Testhalber habe ich auf meinem Rechner Privoxy installiert und eine local-firewall.
Die Firewall lässt nur Privoxy ins Web und sonst keine andere Anwendung.
Das Ganze funktioniert auch, Firefox, Sametime etc kommen problemlos damit zurecht.
Nur mein Web-client will auf Teufel komm raus nicht den Proxy nutzen  :cry:  :bahnhof: 

In der Konsole bekomme ich folgendes:


> AxisFault
> faultCode: {http://schemas.xmlsoap.org/soap/envelope/}Server.userException
> faultSubcode:
> faultString: java.net.ConnectException: /192.168.2.15:80 - Connection refused
> ...


Anmerkung: Ohne Proxy-Einstellung funktioniert der Call, tollerweise MUSS ich aber einen Proxy nutzen, da es wohl auch Anwender geben wird, die Proxies nutzen..

Weiß jemand, wie ich *irgendwie* auf einen Webservice via Proxy zugreifen kann ?
Wenn es mit Axis nicht geht vielleicht mit Axis2 ? Oder was anderem ?

Wäre superklasse, wenn mir jemand weiterhelfen könnte  

Beste Grüße,

ich_wills_wissen


----------



## Klaus Halfmann (12. Mrz 2007)

Die Seite:
http://ws.apache.org/axis/java/client-side-axis.html

sagt nichts über 
   "proxSet" etc.

Die Parameter 
   "http.proxyHost" etc. kann bei Java als System Properties

(also java -Dhttp.proxyHost=.. -Dhttp.proxyPort) mitgeben,
allerding sind sie dann global  :? Nicht immer das was man
will.
   Ich suche selber noch weiter ..


----------



## BanditsReno (23. Mai 2007)

Diese Sache sollte so funktionieren:

import org.apache.axis2.transport.http.HttpTransportProperties.ProxyProperties;

.
..
...

ProxyProperties proxyProperties = new ProxyProperties();
proxyProperties.setProxyName(PROXYIP);
proxyProperties.setProxyPort(PROXYPORT);
options.setProperty(org.apache.axis2.transport.http.HTTPConstants.HTTP_PROTOCOL_VERSION, org.apache.axis2.transport.http.HTTPConstants.HEADER_PROTOCOL_10);
options.setProperty(org.apache.axis2.transport.http.HTTPConstants.PROXY, proxyProperties);

...
..
.

Das Problem ist, dass du das HTTP Protokoll auf Version 1.0 setzen musst, sobald ein Proxy eingesetzt wird.

MfG


----------



## Oliver Braun (5. Nov 2007)

Hallo BanditsReno,

was ich an der ganze Sache aber nicht verstehe ist, dass wenn ich über "https" (und  Proxy) zugreife - ich das HTTP Protokoll nicht auf Version 1.0 setzen muss ???
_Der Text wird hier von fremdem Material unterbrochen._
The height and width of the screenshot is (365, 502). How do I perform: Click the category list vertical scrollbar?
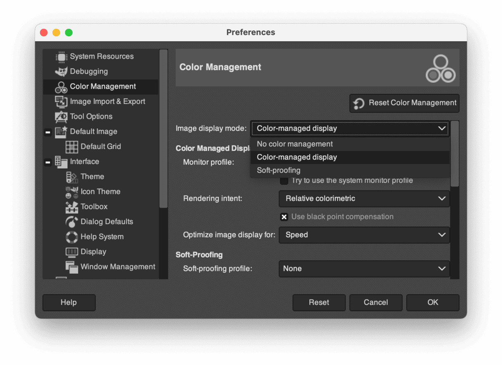(163, 128)
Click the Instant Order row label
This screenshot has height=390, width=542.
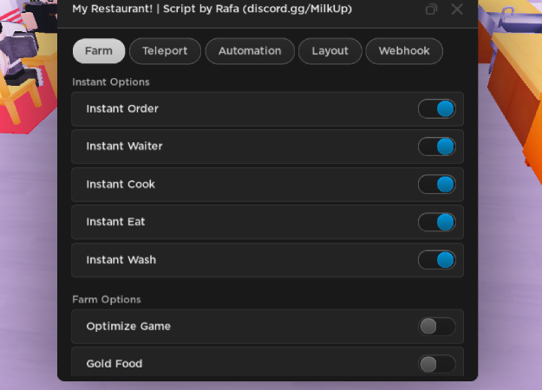[122, 109]
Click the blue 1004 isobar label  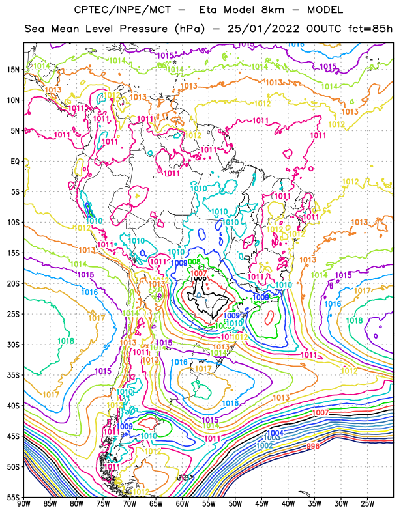point(275,432)
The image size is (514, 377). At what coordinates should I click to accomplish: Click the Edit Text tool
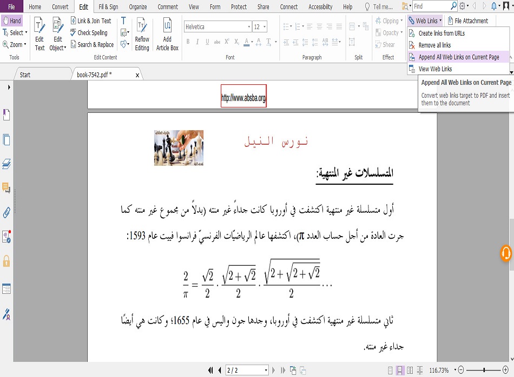[x=39, y=33]
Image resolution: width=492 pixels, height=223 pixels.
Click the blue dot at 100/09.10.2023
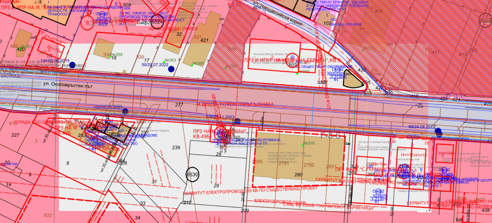(125, 111)
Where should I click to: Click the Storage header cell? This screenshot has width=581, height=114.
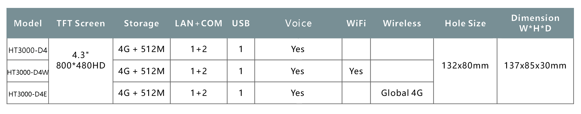141,23
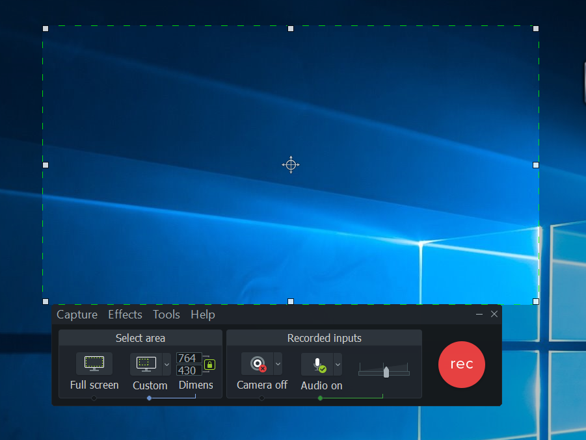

options.setProperty(org.apache.axis2.transport.http.HTTPConstants.HTTP_PROTOCOL_VERSION, org.apache.axis2.transport.http.HTTPConstants.HEADER_PROTOCOL_10); 

Kannst Du es mir vielleicht erklären?

Vielen Dank
Oli


----------



## Alexis (27. Jan 2008)

Hi,

so wie's in den Axis2 quellen aussieht wird am Ende die Konfiguration immer von einer eventuell vorhandenen JVM http proxy Einstellung überschrieben. Einstellen in Axis2.xml oder per ProxyProperties funktioniert nur wenn kein JVM proxy eingestellt ist.

Schönen Gruss,

Alexis


----------